What’s interesting is that Bonhenry et al. applied the updated Bradford Hill criteria to determine cause-and-effect (Figure 2). Developed in 1965, such criteria help evaluate whether the observed association between an exposure (e.g., Covid-19) and outcome (e.g., dementia) is causative.
This approach is invaluable in observational studies, where establishing causality is complex. In clinical medicine, proving cause and effect requires randomized clinical trials, but these are often not feasible for certain research questions due to ethical concerns.
For example, the Bradford Hill criteria were pivotal in determining that smoking causes lung cancer, as it would be unethical to instruct participants to smoke in a clinical trial. Other instances involve confirming that air pollution is harmful, trans fat is not good for heart health, and human papillomavirus (HPV) can cause cervical cancer.
So, how does Covid-19 pass these criteria for causation?

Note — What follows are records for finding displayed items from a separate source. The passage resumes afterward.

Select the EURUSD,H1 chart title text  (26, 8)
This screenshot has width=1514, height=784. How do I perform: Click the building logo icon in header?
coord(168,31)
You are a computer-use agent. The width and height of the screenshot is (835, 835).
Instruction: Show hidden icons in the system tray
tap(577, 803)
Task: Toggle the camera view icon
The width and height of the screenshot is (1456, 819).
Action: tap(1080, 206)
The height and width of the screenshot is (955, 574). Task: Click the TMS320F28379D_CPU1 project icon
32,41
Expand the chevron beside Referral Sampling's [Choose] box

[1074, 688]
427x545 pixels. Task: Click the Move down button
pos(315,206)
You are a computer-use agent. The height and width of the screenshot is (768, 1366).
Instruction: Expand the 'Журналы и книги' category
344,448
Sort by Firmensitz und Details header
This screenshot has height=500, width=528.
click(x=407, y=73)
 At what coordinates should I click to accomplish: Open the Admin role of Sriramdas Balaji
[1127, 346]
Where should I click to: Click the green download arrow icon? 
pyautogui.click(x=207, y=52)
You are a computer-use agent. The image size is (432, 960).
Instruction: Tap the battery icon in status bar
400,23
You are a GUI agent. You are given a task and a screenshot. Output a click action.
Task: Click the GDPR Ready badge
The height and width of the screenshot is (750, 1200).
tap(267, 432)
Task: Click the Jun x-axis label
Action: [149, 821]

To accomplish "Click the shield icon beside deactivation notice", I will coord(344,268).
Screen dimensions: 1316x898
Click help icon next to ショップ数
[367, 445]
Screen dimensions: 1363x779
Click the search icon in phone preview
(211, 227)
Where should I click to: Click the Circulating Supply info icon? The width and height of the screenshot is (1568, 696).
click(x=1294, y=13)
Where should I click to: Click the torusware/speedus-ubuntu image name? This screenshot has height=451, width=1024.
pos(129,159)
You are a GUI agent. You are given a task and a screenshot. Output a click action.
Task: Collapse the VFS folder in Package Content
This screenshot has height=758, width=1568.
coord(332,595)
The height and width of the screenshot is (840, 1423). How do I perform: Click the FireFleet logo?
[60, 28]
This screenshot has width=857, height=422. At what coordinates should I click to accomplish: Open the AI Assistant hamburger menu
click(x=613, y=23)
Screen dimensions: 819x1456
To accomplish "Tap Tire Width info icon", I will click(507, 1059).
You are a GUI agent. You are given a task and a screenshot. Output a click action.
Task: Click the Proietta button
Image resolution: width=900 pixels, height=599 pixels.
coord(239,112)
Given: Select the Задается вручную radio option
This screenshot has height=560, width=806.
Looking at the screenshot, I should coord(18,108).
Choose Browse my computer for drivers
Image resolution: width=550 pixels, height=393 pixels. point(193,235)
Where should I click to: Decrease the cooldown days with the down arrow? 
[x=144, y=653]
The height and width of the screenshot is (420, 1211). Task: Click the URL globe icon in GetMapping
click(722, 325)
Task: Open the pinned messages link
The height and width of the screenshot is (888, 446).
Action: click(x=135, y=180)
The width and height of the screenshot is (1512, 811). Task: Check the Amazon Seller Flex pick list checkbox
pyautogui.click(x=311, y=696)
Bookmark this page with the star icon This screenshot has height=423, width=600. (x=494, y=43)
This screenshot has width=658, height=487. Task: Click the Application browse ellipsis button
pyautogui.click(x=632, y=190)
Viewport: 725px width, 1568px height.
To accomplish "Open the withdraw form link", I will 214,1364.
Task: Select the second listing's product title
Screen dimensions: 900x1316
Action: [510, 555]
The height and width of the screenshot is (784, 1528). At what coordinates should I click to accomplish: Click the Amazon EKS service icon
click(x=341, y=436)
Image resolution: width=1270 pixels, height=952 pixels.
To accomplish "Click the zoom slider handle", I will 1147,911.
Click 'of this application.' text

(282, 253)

Direct evidence: Multiple studies found that Covid-19 increases the risk of neurodegenerative diseases with a decent effect size (e.g., up to 3-fold) and within a reasonable timeframe (e.g., a year). Such association remains significant even after adjusting for confounding factors (e.g., sex, socioeconomic status, lifestyle, and pre-existing diseases).
Mechanistic evidence: Multiple animal (in vivo) and cell culture (in vitro) studies have described biochemical pathways and mechanisms behind how SARS-CoV-2 could drive neurodegeneration.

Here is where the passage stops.